Cal State Long Beach (CSULB) assistant professor of history Michiko Takeuchi has been awarded a $50,400 fellowship for advanced research on Japan from the National Endowment for the Humanities (NEH), the university announced.
Takeuchi’s first-ever NEH grant will support the research for and writing of her book, “Early Coalitions Between Japanese and American Feminists, from World War I to the U.S. Occupation of Japan,” looking at women’s movements in each country in that time period, according to the release.
The award is part of $12.8 million in funding announced recently by the NEH to support 253 humanities projects throughout the nation.

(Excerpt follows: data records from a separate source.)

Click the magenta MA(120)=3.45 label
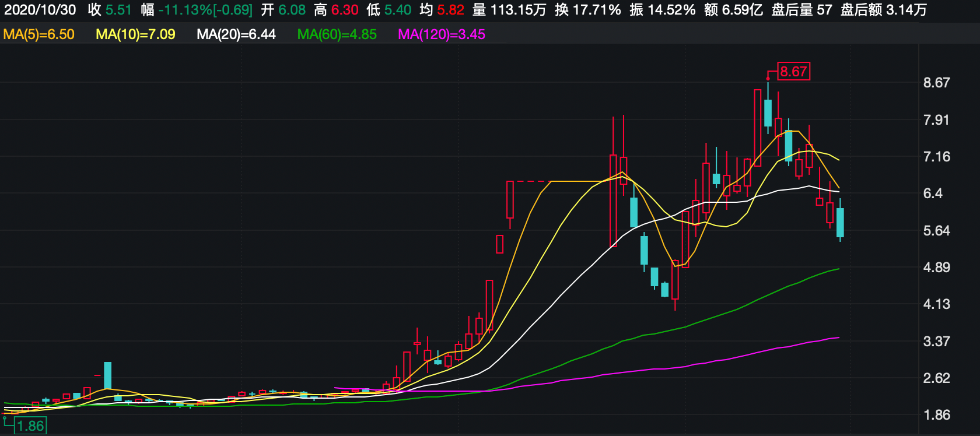980x436 pixels. (441, 34)
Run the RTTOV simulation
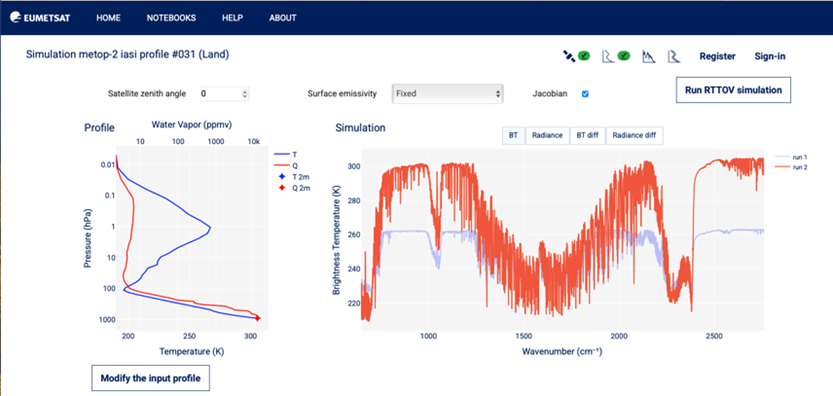Screen dimensions: 833x396 pos(733,90)
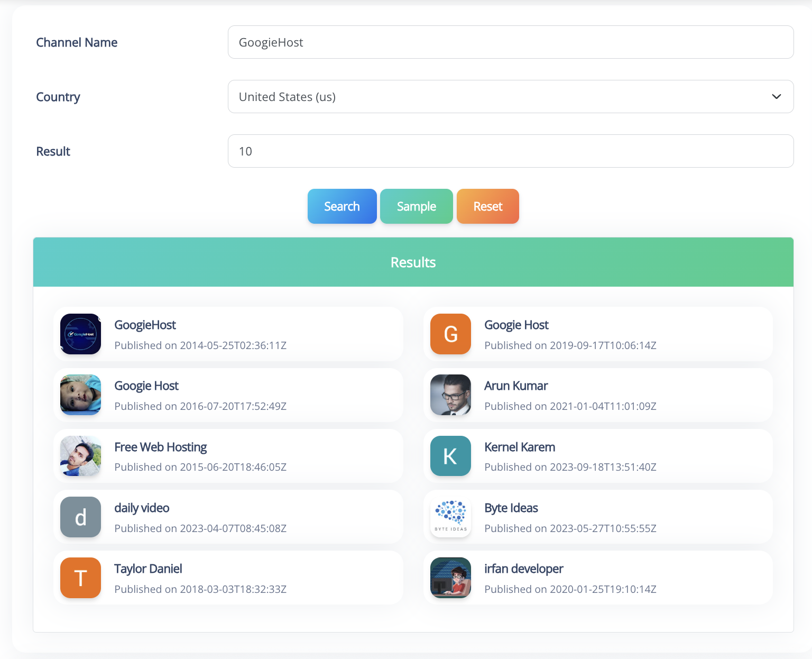Click the irfan developer avatar thumbnail
The width and height of the screenshot is (812, 659).
(450, 578)
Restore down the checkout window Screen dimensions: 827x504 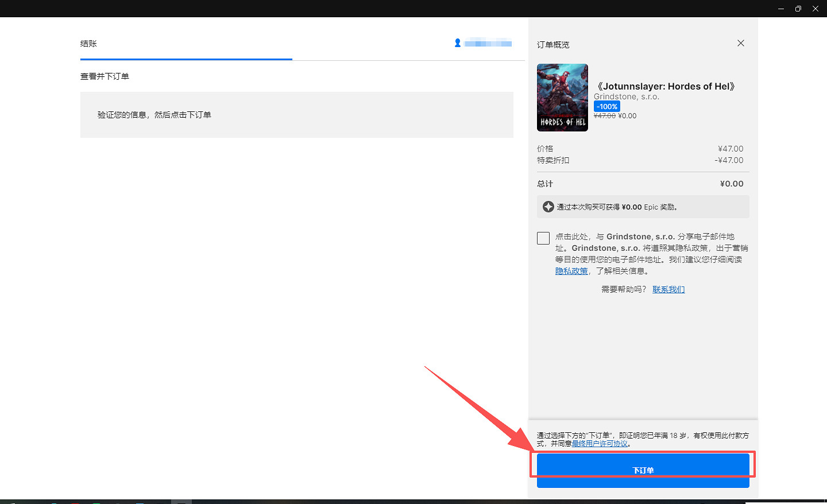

“Her work promises to reinterpret the objectives of the American occupation personnel in liberating Japanese women after the Second World War,” history department Chairman David Shafer said in a statement. “NEH fellowships are very competitive and Dr. Takeuchi’s selection for the NEH Fellowship for Advanced Research on Japan is testament to the importance of her work.”
Takeuchi believes her proposal received NEH attention due to its “scholarly inquiry into the leadership role played by Japanese women—a role that crossed national borders.” Her study highlights the potential for social change, created during prewar meetings between Japanese women and their American counterparts, according to the release.
“Collaborative activism can change a society,” she stated. “Principles of belief can cross borders, race and culture.”
Takeuchi, who earned her bachelor’s and master’s degrees in international studies from CSULB, said she felt “thrilled and overjoyed” by the award, stating “I hope this recognition inspires our students.”